Active Calculus is different from most existing calculus texts in at least the following ways: the text is free for download by students and instructors; in the electronic format, graphics are in full color and there are live html links to java applets; the text is open source, and interested instructors can gain access to the original source files upon request; the style of the text requires students to be active learners — there are very few worked examples in the text, with there instead being 3-4 activities per section that engage students in connecting ideas, solving problems, and developing understanding of key calculus concepts; each section begins with motivating questions, a brief introduction, and a preview activity, all of which are designed to be read and completed prior to class; the exercises are few in number and challenging in nature.
Calculus can be viewed broadly as the study of change. A natural and important question to ask about any changing quantity is “how fast is the quantity changing?” It turns out that in order to make the answer to this question precise, substantial mathematics is required.

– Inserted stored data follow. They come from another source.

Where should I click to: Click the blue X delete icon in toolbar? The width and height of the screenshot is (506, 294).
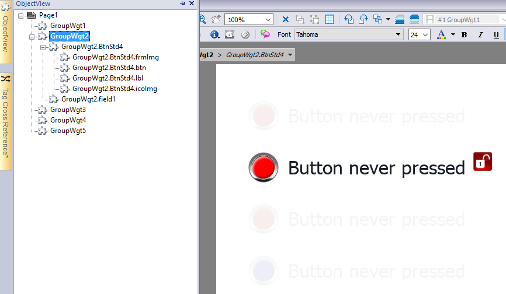coord(285,19)
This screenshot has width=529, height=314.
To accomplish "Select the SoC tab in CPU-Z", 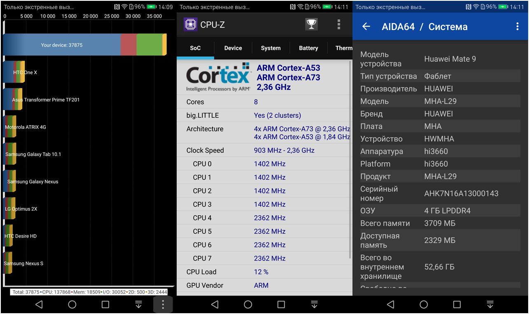I will click(x=195, y=48).
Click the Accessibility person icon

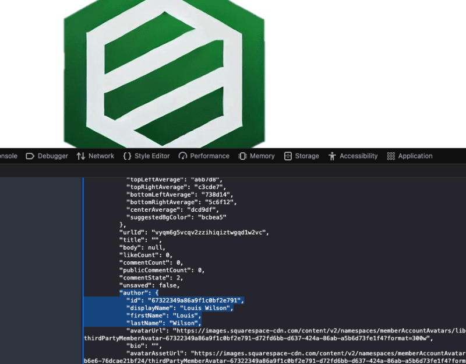coord(333,156)
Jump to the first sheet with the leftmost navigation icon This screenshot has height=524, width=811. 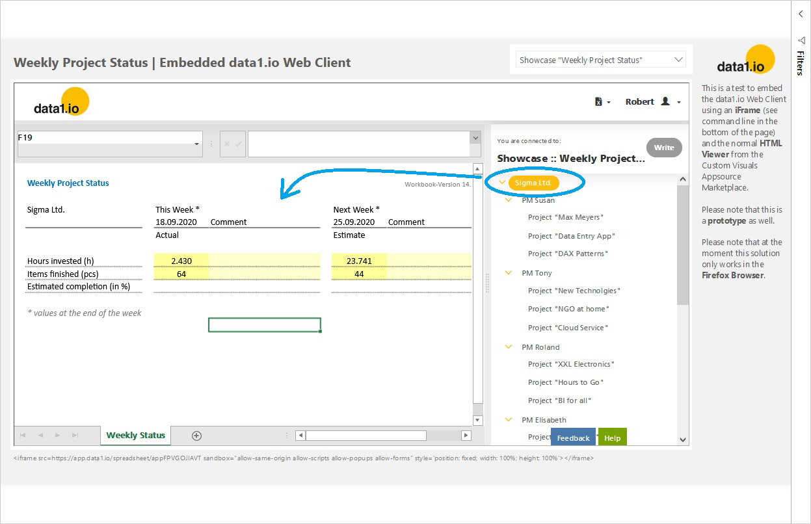point(22,436)
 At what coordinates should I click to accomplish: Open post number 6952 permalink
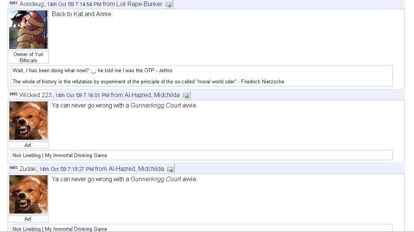[13, 94]
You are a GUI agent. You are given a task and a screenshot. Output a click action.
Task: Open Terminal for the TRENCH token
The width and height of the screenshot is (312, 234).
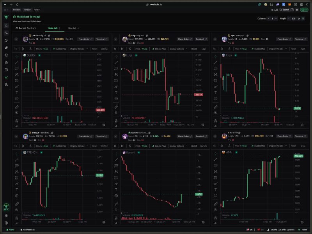[102, 136]
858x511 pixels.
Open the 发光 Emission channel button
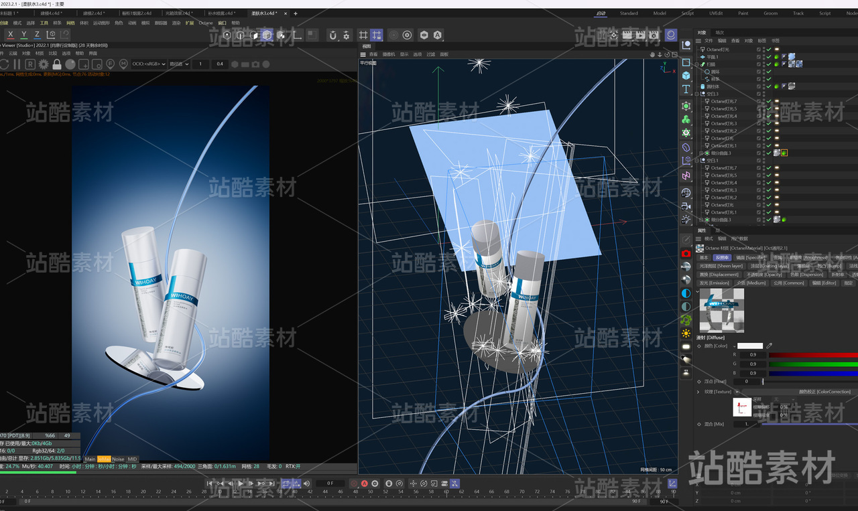(x=714, y=283)
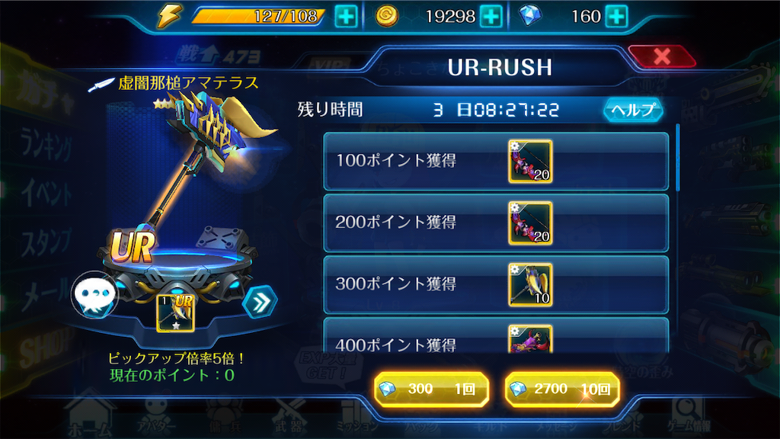Viewport: 780px width, 439px height.
Task: Click the stamina progress bar
Action: coord(259,17)
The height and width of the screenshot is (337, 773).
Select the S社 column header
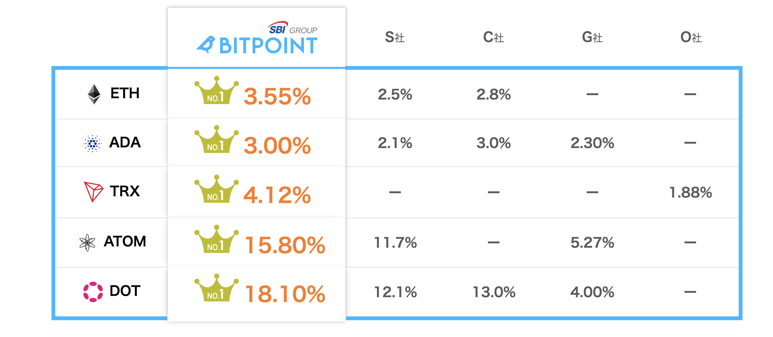pyautogui.click(x=395, y=37)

We begin with a familiar problem: a ball being tossed straight up in the air from an initial height. From this elementary scenario, we will ask questions about how the ball is moving. These questions will lead us to begin investigating ideas that will be central throughout our study of differential calculus and that have wide-ranging consequences. In a great deal of our thinking about calculus, we will be well-served by remembering this first example and asking ourselves how the various (sometimes abstract) ideas we are considering are related to the simple act of tossing a ball straight up in the air.
Instantaneous Velocity
Whether driving a car, riding a bike, or throwing a ball, we have an intuitive sense that any moving object has a velocity at any given moment – a number that measures how fast the 4 object is moving right now. For instance, a car’s speedometer tells the driver what appears to be the car’s velocity at any given instant. In fact, the posted velocity on a speedometer is really an average velocity that is computed over a very small time interval (by computing how many revolutions the tires have undergone to compute distance traveled), since velocity fundamentally comes from considering a change in position divided by a change in time. But if we let the time interval over which average velocity is computed become shorter and shorter, then we can progress from average velocity to instantaneous velocity.